• DIRECTIONS FOR THIS TASK:
Every line from the start of the records through the line with "Task: Click the blue Bounds link" is to be written out exactly; pictures are not.

• RECORDS FOR PROCESSING:

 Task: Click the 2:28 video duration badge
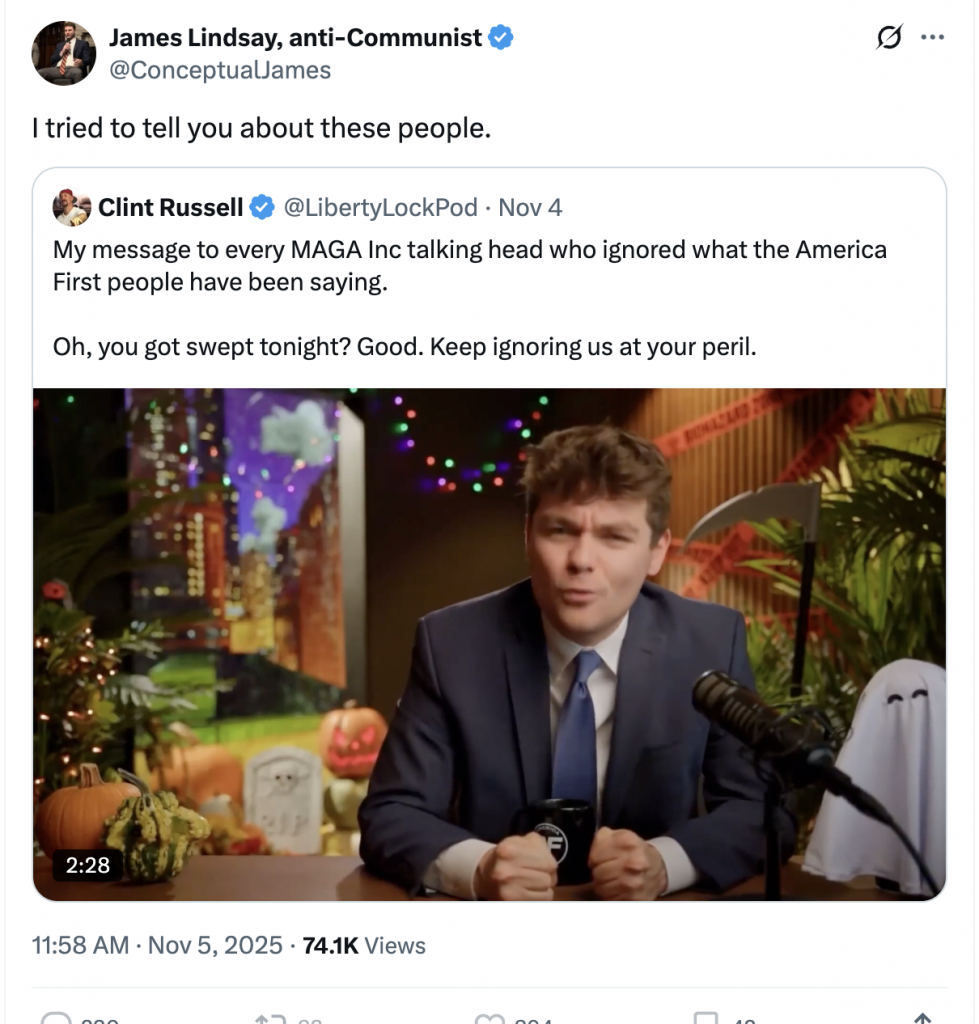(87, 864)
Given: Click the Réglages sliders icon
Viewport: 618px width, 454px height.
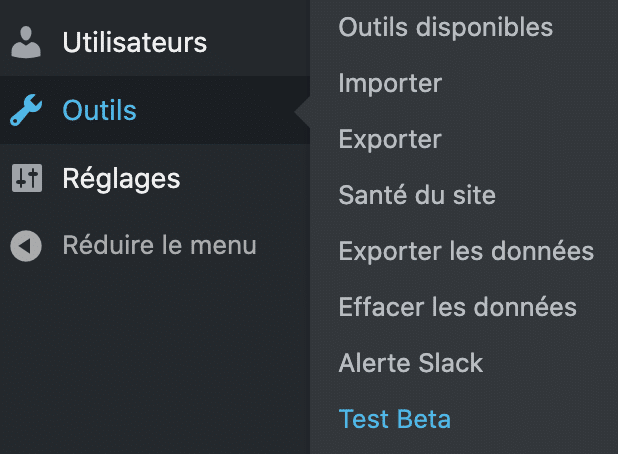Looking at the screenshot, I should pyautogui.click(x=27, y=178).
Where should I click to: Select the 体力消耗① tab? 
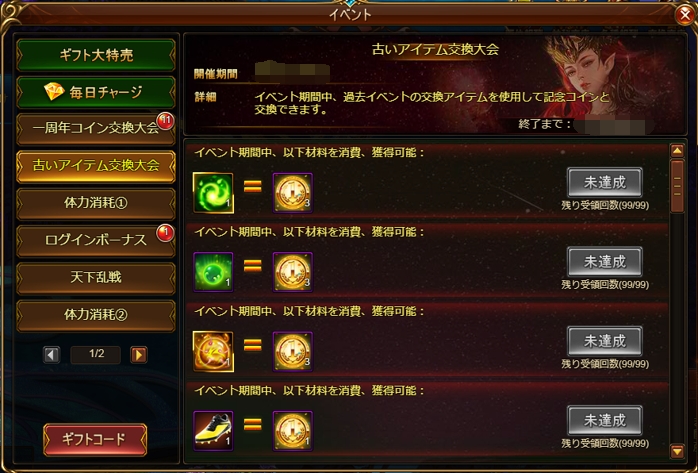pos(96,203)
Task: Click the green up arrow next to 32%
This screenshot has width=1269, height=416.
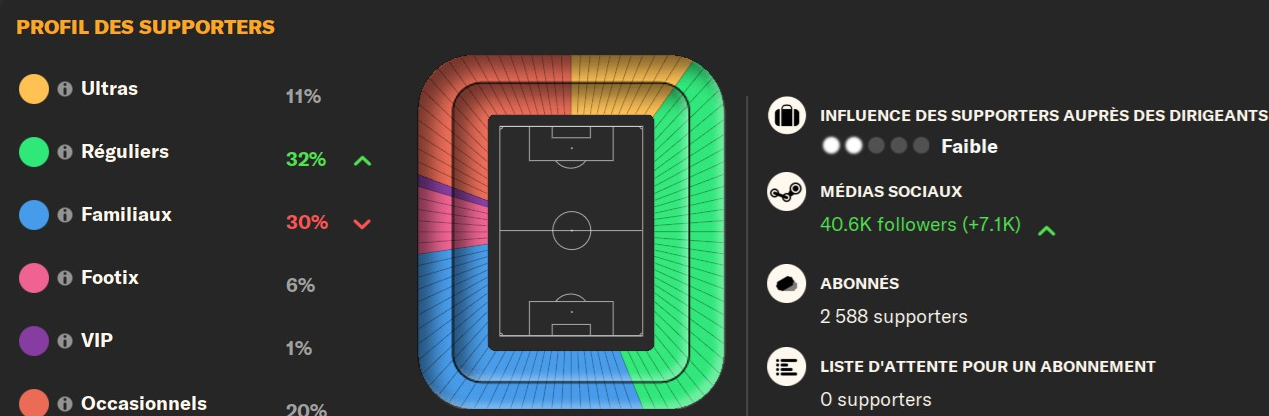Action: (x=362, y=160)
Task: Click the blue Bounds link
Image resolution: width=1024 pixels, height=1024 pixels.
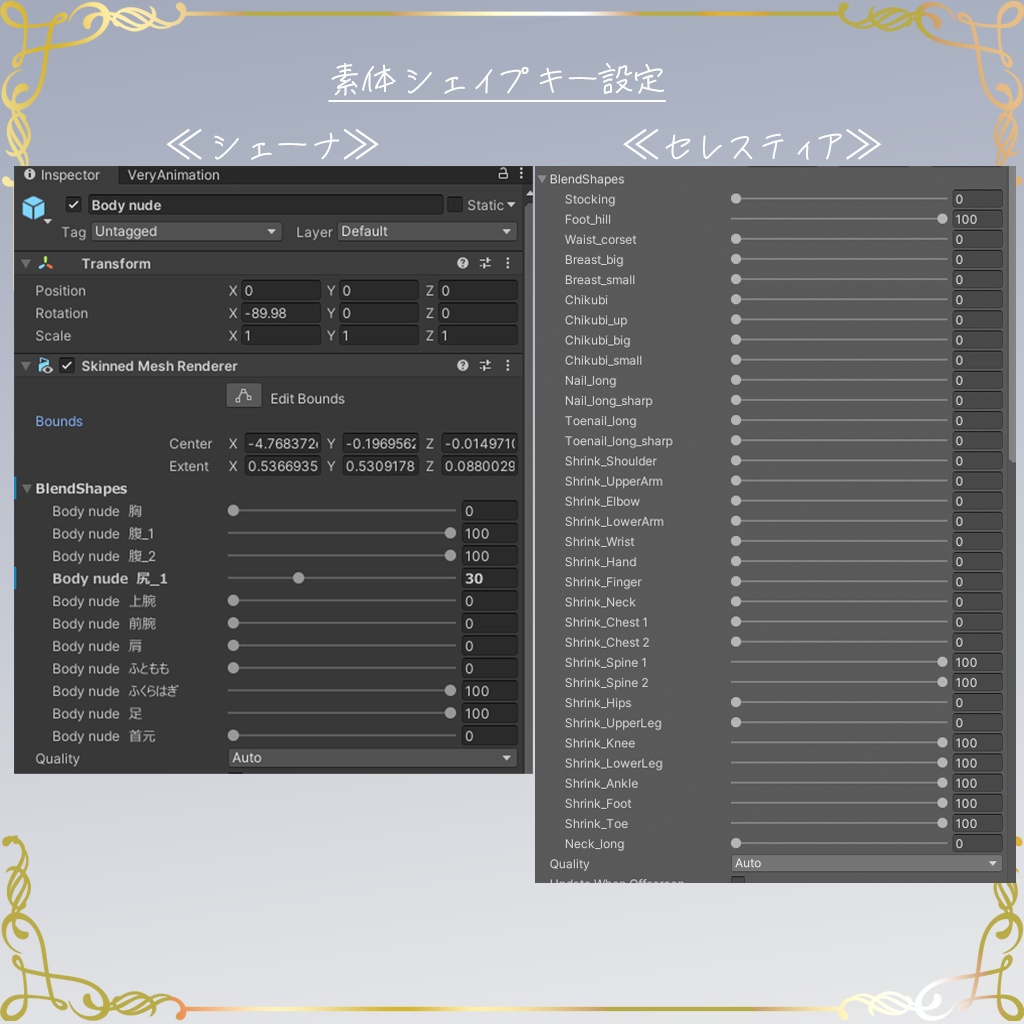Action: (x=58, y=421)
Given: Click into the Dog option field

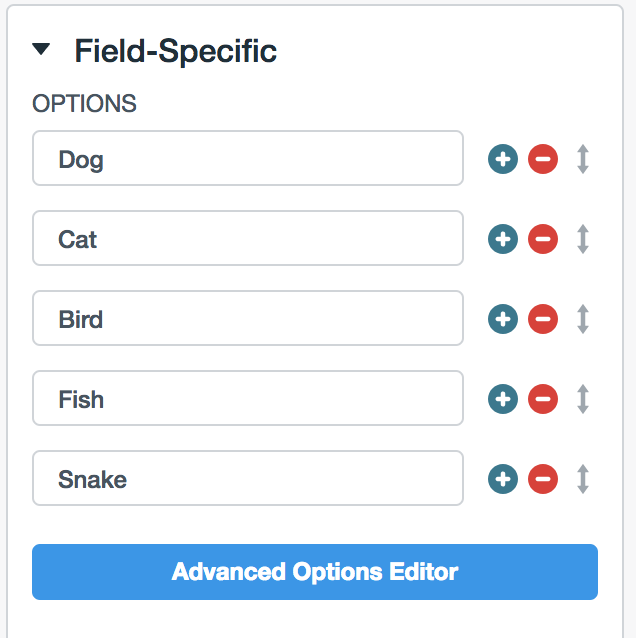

• FINISHED TASK:
 Task: Click the 2:28 video duration badge
(87, 864)
Given: Click the Réglages sliders icon
Viewport: 618px width, 454px height.
Looking at the screenshot, I should pyautogui.click(x=27, y=178).
Where should I click to: Select the 体力消耗① tab? 
pos(96,203)
Task: Click the green up arrow next to 32%
This screenshot has width=1269, height=416.
Action: (x=362, y=160)
Task: Click the blue Bounds link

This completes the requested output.